Tek bir kelime... Jiyoon bu tek kelimenin, Junhyung'un dudaklarının arasından bir dumanla çıkışına dalıp gitmişti... Bu esnada Junhyung çoktan arkasını dönmüş, gidiyordu bile. Fakat içi içini yiyordu. Jiyoon'un gözlerinin dolduğunu kaç kez görmüştü ki? Bir mi? İki mi? Çok güçlü bir kızdı Jiyoon ve asla başkalarının önünde ağlamazdı. En sonunda dayanamadı arkasını döndü. Jiyoon'un orada olmadığını biliyordu ama bir kez, hayatında bir kez, bir şeye inanmayı istemişti. Tıpkı o günkü gibi bastırılmış bir şevkle topuklarının üzerinde tam doksan derece döndü. Onun hemen arkasından gelen bir siluet gördü ilk olarak, sonra teker teker yüzünü, ellerini seçmeye başladı. Konuşmadılar. Öylece, birbirlerinin gözlerinin içlerine bakarak kaldılar... Güneş doğdu, battı, doğdu ve yeniden battı... Sırf o ikisi için. Olmayacak bir sonsuzluğun tesellisi için...
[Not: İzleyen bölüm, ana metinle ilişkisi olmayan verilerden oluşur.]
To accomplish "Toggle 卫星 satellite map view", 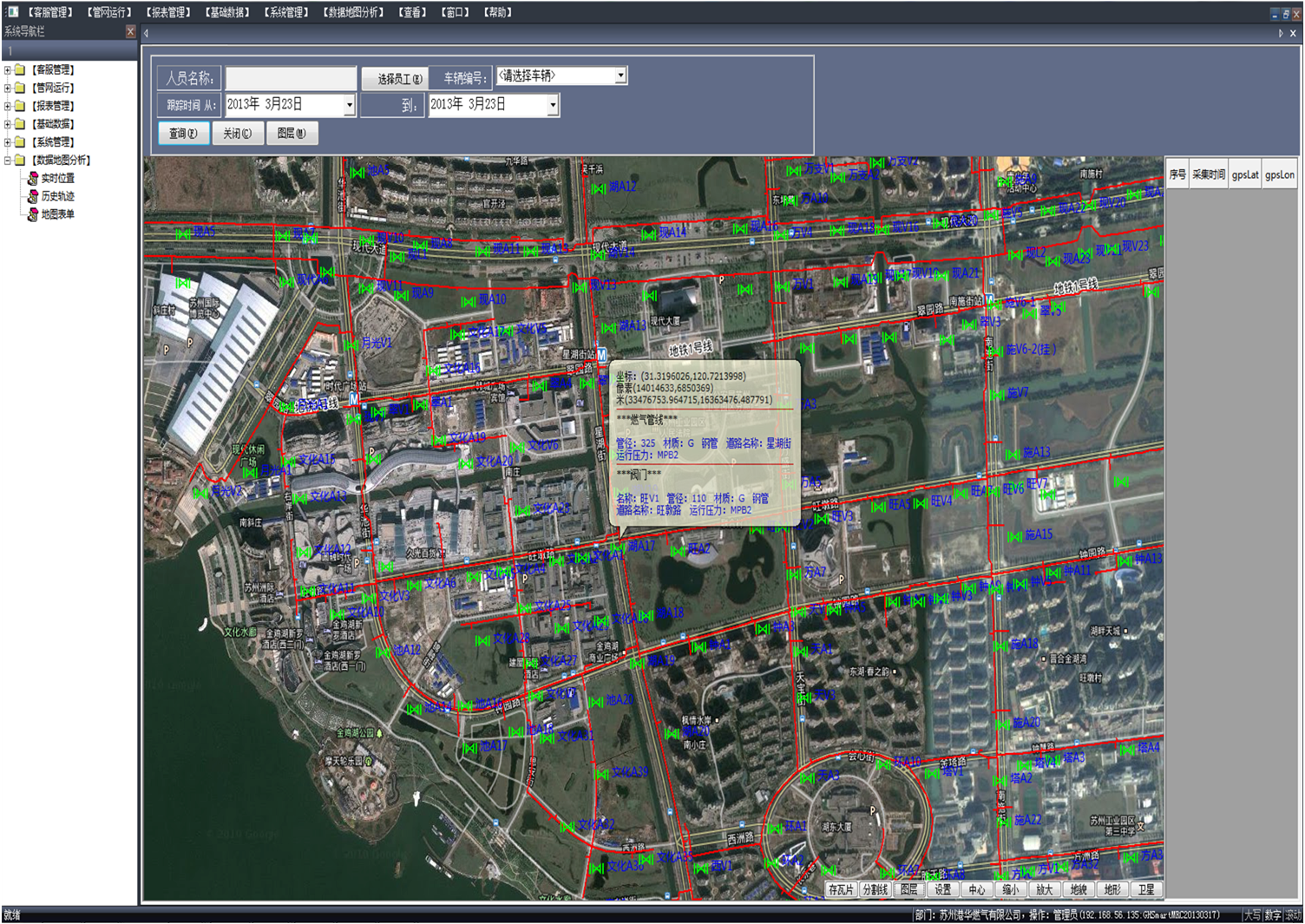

-"Bu kez... benimle gel Jiyoon."
Junhyung ellerini uzatmıştı şimdi. Jiyoon, 7 yıl öncesiyle neredeyse birebir aynı olan o ellere baktı. Ellerini kaldırır gibi oldu. Bir dakika sonra, bir kadın ve bir erkek silueti, ufka doğru yürümeye başladılar. Beş dakika sonra, bir silah sesi kuşların kaçışmasına sebep oldu. Yerde kanlar içinde yatan bir kadın ve tam karşısında öfkeyle duran bir adam. Gözlerinden çocukken yaşadığı cinsel tacizlerin acıları birbir geçerken, yaşadığı hayata tüm sövüşüyle orada, elinde silahıyla düşünüyordu... "Sıra sende anne."